Ketika itu penguasa Romawi melihat bahwa keyakinan orang Kristen akan kebangkitan Kristus bersifat provokatif serta mengancam tatanan sosial dan politik. Apalagi karena orang-orang Kristen menolak untuk berpartisipasi dalam praktik-praktik religius orang Romawi, antara lain menyembah kaisar.
Maka orang-orang Kristen dianiaya dengan cara-cara yang brutal, termasuk dicambuk di depan umum, dirajam dengan batu, dipenjara, dibakar hidup-hidup, disalibkan, atau dijebloskan ke tengah lapangan untuk bergulat dengan binatang-binatang buas yang kelaparan. Persekusi yang mereka alami tidak hanya bersifat fisik, tapi juga di berbagai aspek kehidupan. Orang-orang Kristen, misalnya, diisolasi secara sosial dan ekonomi dengan tidak diberikan akses untuk mendapatkan pelayanan umum seperti makanan dan air.
Ternyata, semakin ditekan, semakin kekristenan berkembang. Berbagai komunitas Kristen di Lyons saling bahu-membahu untuk dapat melalui masa-masa sulit itu sehingga menjadi komunitas yang kuat. Lalu akibat persekusi yang terjadi secara meluas, orang-orang jadi bisa melihat kaitan antara penderitaan Kristus, kebangkitan-Nya, dan keselamatan manusia.
Kini Lyon dikenal sebagai kota yang kaya dengan warisan Kristen. Ada beberapa bapa gereja yang berasal dari daerah ini. Salah satu reformator Protestan, John Calvin, pernah tinggal di Lyon walau hanya sebentar.
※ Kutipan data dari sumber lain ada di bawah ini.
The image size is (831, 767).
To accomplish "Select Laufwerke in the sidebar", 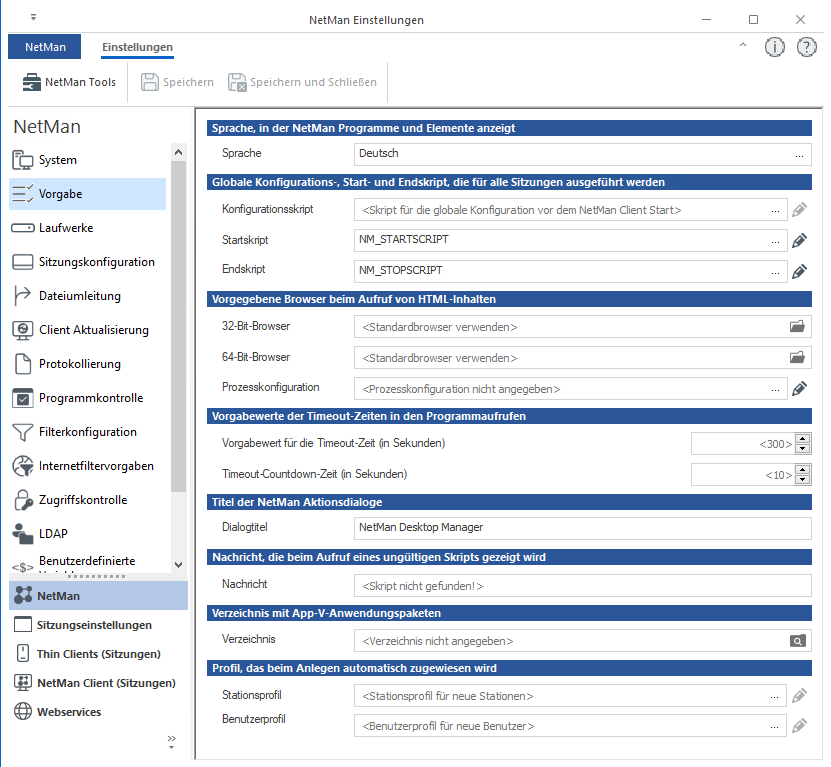I will pyautogui.click(x=66, y=228).
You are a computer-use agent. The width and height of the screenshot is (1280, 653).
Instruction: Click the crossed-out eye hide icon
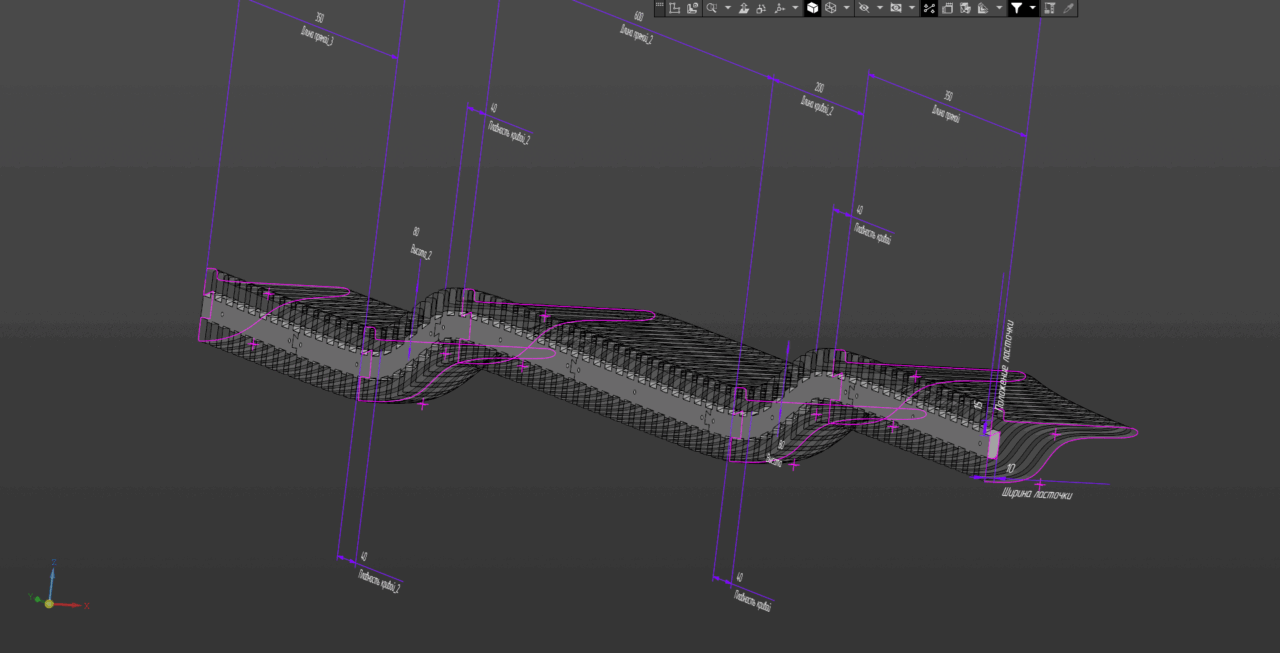[x=864, y=8]
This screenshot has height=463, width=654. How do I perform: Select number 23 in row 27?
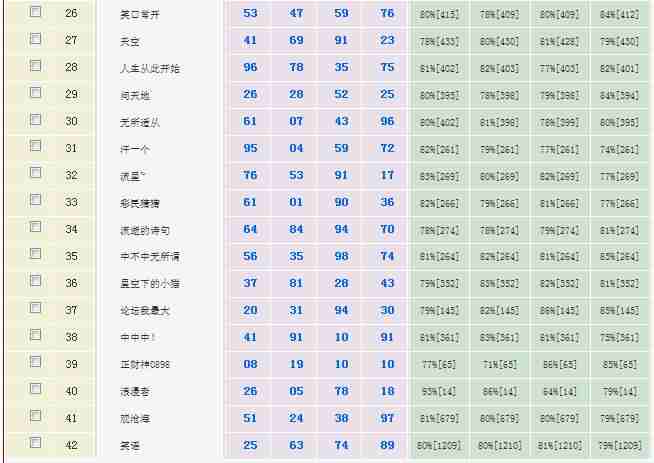pos(387,40)
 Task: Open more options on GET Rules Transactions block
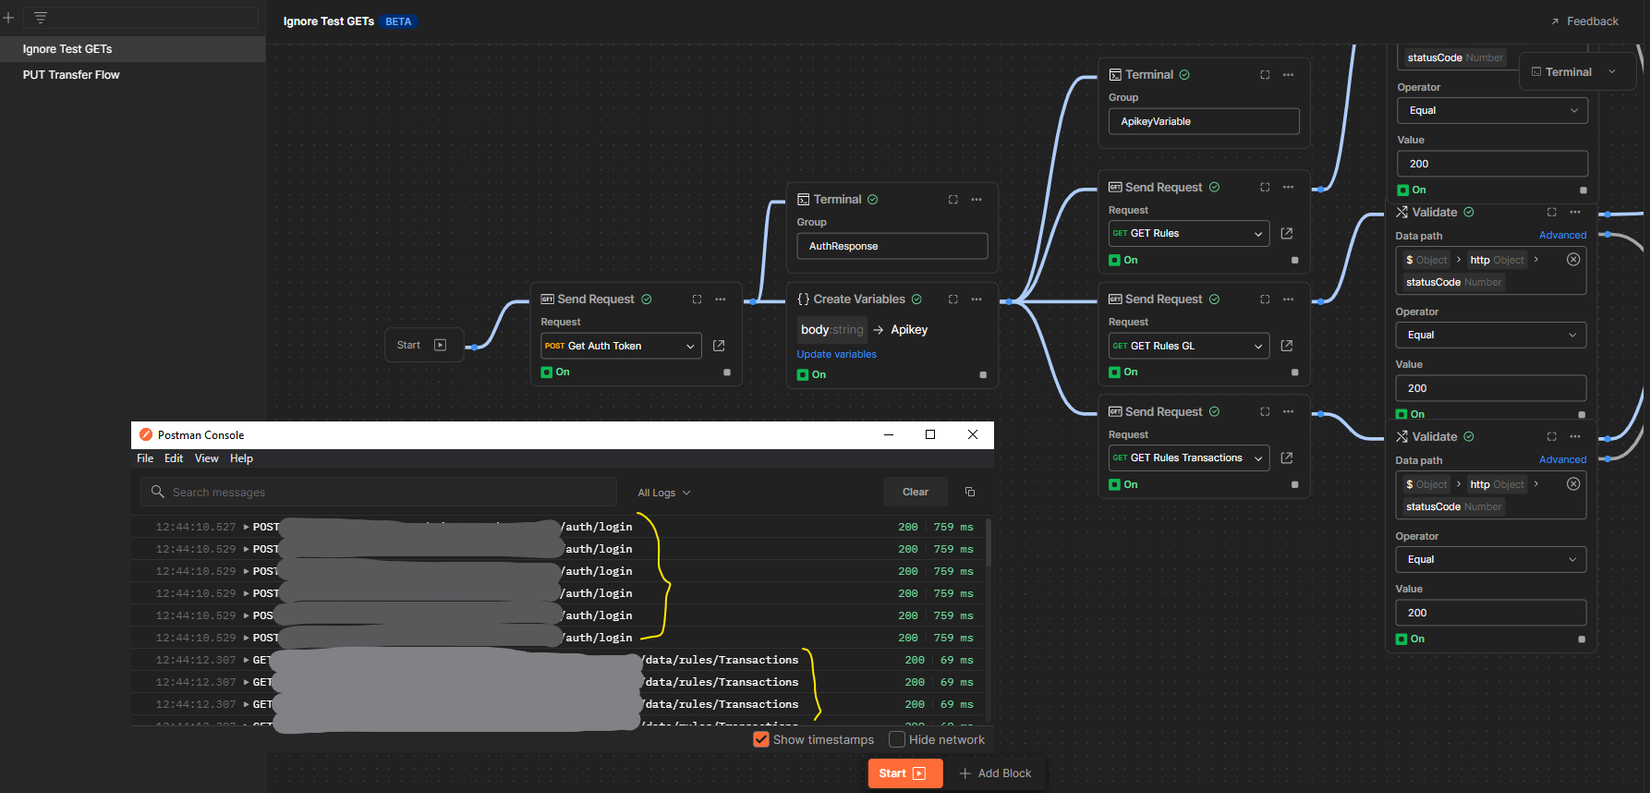pos(1288,412)
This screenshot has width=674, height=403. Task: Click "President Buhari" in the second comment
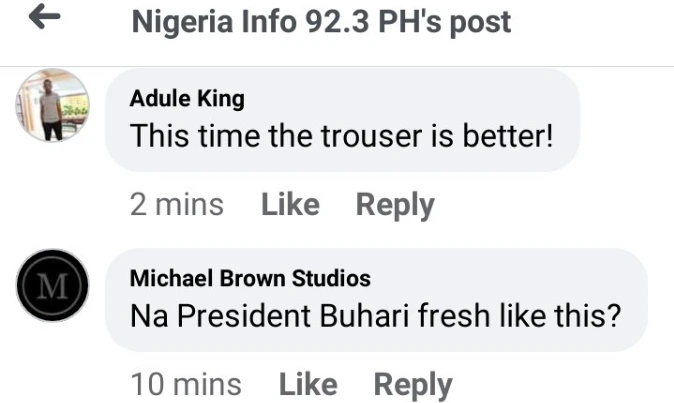pos(276,315)
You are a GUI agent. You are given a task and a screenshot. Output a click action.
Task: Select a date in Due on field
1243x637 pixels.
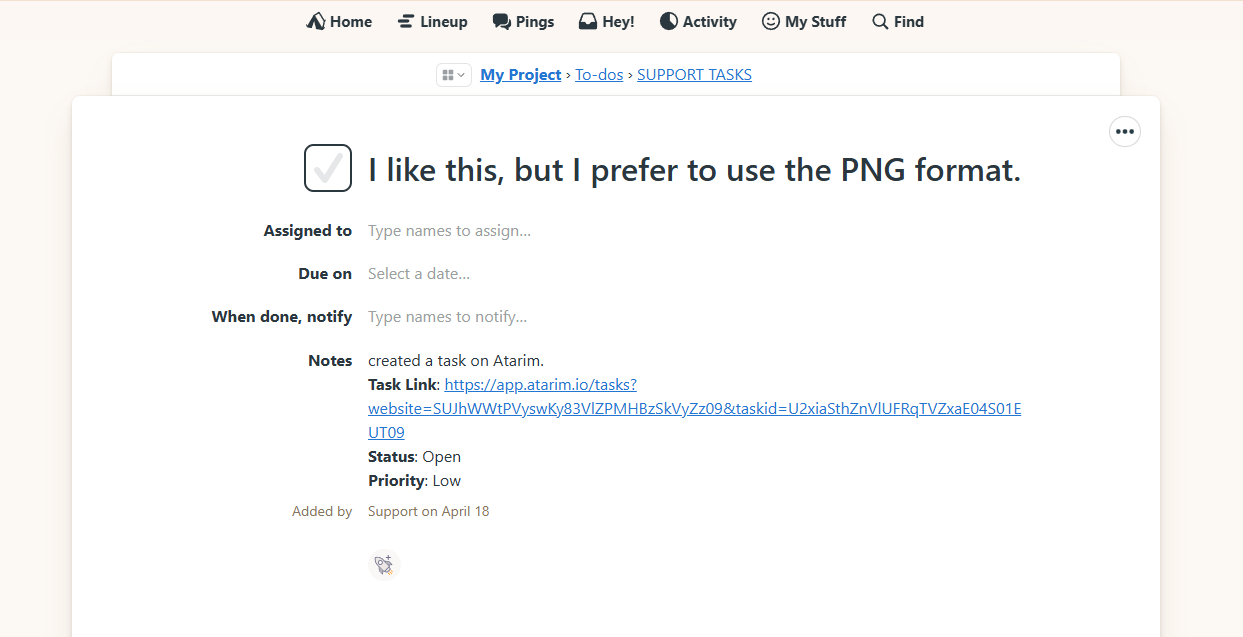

Di kota ini ia mulai menulis karya fenomenalnya yang sangat berpengaruh dalam reformasi Protestan, ”Institutes of the Christian Religion”.
Kuasa kebangkitan Kristus menyebabkan orang Kristen bisa bertahan di tengah penderitaan dan persekusi sebab melalui kebangkitan-nya, orang-orang percaya akan mengalami kebangkitan dalam suatu hidup abadi bersama-Nya; seperti yang dinyatakan oleh 1 Korintus 15:21: “Sebab sama seperti maut datang karena satu orang manusia, demikian juga kebangkitan orang mati datang karena satu orang manusia.”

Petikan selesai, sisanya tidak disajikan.